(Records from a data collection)
□ □ □

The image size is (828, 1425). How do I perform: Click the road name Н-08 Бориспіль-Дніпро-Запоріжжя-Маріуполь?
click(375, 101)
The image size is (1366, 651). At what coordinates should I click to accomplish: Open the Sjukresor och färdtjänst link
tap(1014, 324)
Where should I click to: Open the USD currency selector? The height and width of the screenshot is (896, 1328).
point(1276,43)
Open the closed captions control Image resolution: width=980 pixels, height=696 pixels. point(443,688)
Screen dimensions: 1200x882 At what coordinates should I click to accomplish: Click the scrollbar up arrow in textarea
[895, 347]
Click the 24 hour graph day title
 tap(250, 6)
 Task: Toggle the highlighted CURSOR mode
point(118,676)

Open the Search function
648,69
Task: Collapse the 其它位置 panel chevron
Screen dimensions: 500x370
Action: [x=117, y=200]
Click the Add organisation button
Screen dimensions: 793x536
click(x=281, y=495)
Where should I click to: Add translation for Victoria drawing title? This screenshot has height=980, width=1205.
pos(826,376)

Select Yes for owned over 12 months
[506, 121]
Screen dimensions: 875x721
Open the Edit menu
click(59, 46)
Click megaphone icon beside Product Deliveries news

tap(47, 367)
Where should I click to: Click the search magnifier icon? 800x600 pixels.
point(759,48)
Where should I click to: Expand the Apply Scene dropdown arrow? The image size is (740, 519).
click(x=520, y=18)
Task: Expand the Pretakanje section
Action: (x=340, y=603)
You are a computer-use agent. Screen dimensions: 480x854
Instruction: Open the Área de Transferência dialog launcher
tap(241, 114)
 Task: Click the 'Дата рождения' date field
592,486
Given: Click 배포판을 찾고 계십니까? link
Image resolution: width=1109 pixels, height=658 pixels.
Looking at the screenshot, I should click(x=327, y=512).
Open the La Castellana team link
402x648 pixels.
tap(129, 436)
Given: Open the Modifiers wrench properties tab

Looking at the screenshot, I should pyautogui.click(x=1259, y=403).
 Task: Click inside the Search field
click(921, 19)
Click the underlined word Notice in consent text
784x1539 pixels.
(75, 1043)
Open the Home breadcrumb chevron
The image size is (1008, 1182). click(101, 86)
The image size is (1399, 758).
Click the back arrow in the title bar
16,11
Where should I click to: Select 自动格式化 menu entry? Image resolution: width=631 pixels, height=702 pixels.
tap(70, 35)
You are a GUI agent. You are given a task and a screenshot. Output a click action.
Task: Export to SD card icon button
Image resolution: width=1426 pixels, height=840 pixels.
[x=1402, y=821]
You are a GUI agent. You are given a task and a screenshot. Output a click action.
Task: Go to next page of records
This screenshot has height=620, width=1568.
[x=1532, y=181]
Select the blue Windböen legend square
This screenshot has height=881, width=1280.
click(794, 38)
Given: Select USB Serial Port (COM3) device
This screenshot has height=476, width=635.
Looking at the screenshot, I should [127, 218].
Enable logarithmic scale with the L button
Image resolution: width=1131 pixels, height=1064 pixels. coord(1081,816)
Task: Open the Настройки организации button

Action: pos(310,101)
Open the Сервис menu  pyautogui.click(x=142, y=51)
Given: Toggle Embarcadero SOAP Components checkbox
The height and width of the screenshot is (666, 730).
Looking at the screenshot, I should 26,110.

□ □ □

▶ ASSIGNED TASK: Each line from the one with "Select the blue Windböen legend square" through the end of the entries above must be set down exactly, both end lines included, and no other line may appear.

▶ ANSWER TO THE PROBLEM:
Select the blue Windböen legend square
This screenshot has height=881, width=1280.
click(794, 38)
Given: Select USB Serial Port (COM3) device
This screenshot has height=476, width=635.
Looking at the screenshot, I should [127, 218].
Enable logarithmic scale with the L button
Image resolution: width=1131 pixels, height=1064 pixels. coord(1081,816)
Task: Open the Настройки организации button

Action: pos(310,101)
Open the Сервис menu  pyautogui.click(x=142, y=51)
Given: Toggle Embarcadero SOAP Components checkbox
The height and width of the screenshot is (666, 730).
Looking at the screenshot, I should 26,110.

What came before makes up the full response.